Actions to take:
• 1. Decide whether each statement agrees with the entry on Shmuel Viner. Answer yes or no for each, and quote the exact words of the entry that settle it.
(a) Viner was born in Borisov.
(b) Viner compiled a catalogue of religious texts at the age of twelve.
(c) In 1887 the Imperial Academy in St. Petersburg invited Viner to bring order to a library of the Asiatic Museum.
• 2. Write the next part of the entry on Shmuel Viner, continuing from where it stops.

Source extract:
--- begin ---
SHMUEL
VINER (1860-March 1929)
He was born in Borisov, Byelorussia,
to a father who was head of a yeshiva. He
received a stringently religious education.
From his youth he evinced an interest in bibliographic work, and at the
age of ten he compiled a catalogue of the religious texts in his father’s
library and all the synagogue study halls in the city. In 1887 he was invited by the Imperial
Academy in St. Petersburg to bring order to the Yiddish and Hebrew library of
the Asiatic Museum. He contributed most
to the compilation of the celebrated collection of books of the museum’s patron
Moyshe-Arye-Leyb Fridland (1925-1899), and when Fridland in 1892 gave away the
Asiatic Museum, Viner proceeded to publish a scholarly catalogue of it under
the title: Kehilat moshe arye-leib
fridland, reshimat kol hasefarim haivrim, nidpasim vekitve-yad, hanimtsaim
baasupat fridland beotsar museum haaziati shel haakademiya harusit lamadaim,
meet shmuel viner (Collection of Moshe Arye-Leyb Fridland, a listing of all
the Hebrew books, published and in manuscript, extant in the Fridland
Collection in the treasury of the Asiatic Museum of the Russian Academy of
Sciences, by Shmuel Viner). This Kehilat moshe includes not only the
publications that were found in the Asiatic Museum but also many others, and it
contains rich and diverse bibliographic material. The following volumes of it were published:
vol. 1, “alef” (St. Petersburg, 1893), 126 pp. (in quarto); vol. 2, “bet” (St.
--- end ---
Material:
--- begin ---
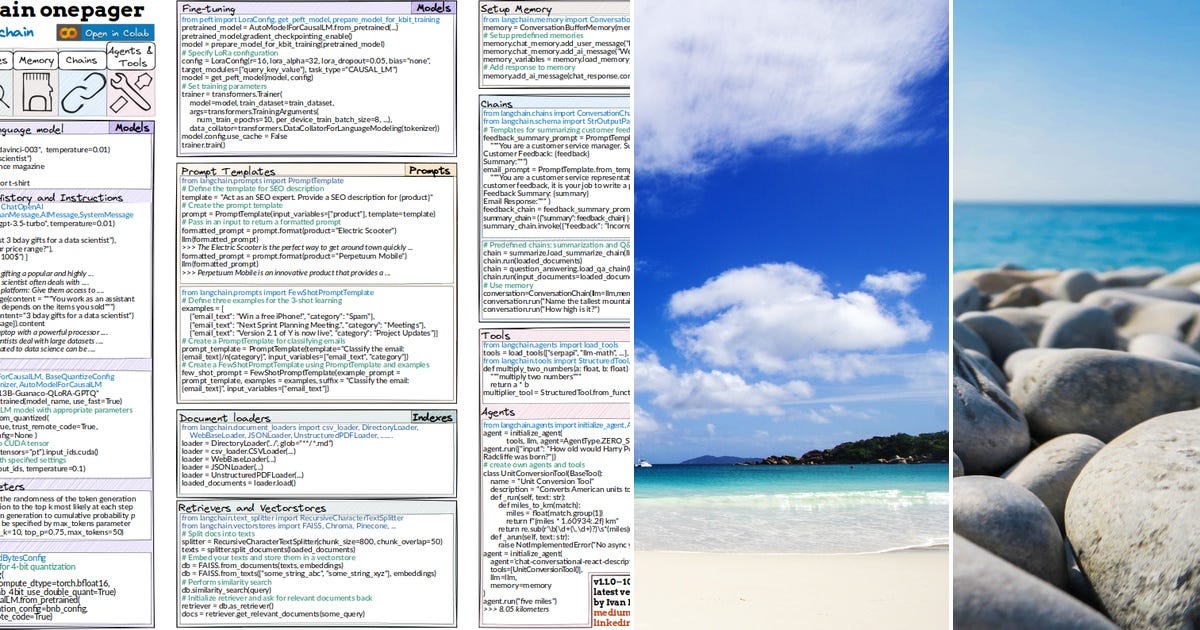Screen dimensions: 1200x630
Task: Select the Agents & Tools tab
Action: [x=132, y=56]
--- end ---
The responses:
• 1.
(a) Yes: "He was born in Borisov, Byelorussia"
(b) No: "at the age of ten he compiled a catalogue of the religious texts in his father’s library"
(c) Yes: "In 1887 he was invited by the Imperial Academy in St. Petersburg to bring order to the Yiddish and Hebrew library of the Asiatic Museum"

• 2.
Petersburg, 1895), pp. 128-223; vol. 3, “gimel, dalet” (St. Petersburg, 1897),
pp. 226-315; vol. 4, “he, vav, zayin” (St. Petersburg, 1902), pp. 320-449; vol.
5, “ḥet, tet” (St.
Petersburg, 1904), pp. 451-559; vol. 6, “yod” (St. Petersburg, 1918), pp.
564-630; vol. 7, “kaf” (St. Petersburg, 1918), pp. 632-56; vol. 8, “lamed”
(Moscow-Leningrad, 1936), 658-89—this last volume was published under the
editorship of Yoysef Bender and remained incomplete. The catalogue was assembled in Hebrew
alphabetical order of the title of the works and included a fair number of
works in Judeo-German and Yiddish. The
prefaces to each of the volumes of the catalogue are of particular scholarly
value, as is the publication: Reshimat
hagadot pesaḥ (Listing of Haggadahs for Passover), a list of
Passover Haggadahs which were published over the years 1500-1900; in it are
cited 884 Haggadahs, among them a great number with the note “translation into
Yiddish” or “Judeo-German.” Also in the
catalogue is a list of the Yiddish song collections in the Asiatic Museum,
published as an appendix to Ginzburg and Marek’s anthology, Yidishe folkslider in rusland (Yiddish
folksongs in Russia) (St. Petersburg, 1901), as well as in the form of a
separate publication. Of immense
significance for research into the history of Jews in Poland and Russia is
Viner’s work, Daat kedoshim (Thoughts
of saints) (St. Petersburg, 1897-1898).
Viner was also the first to publish the medieval manuscript Posek haḥerem she
harav yaakov polak (The excommunication order of Rabbi Yaakov Pollack) (St.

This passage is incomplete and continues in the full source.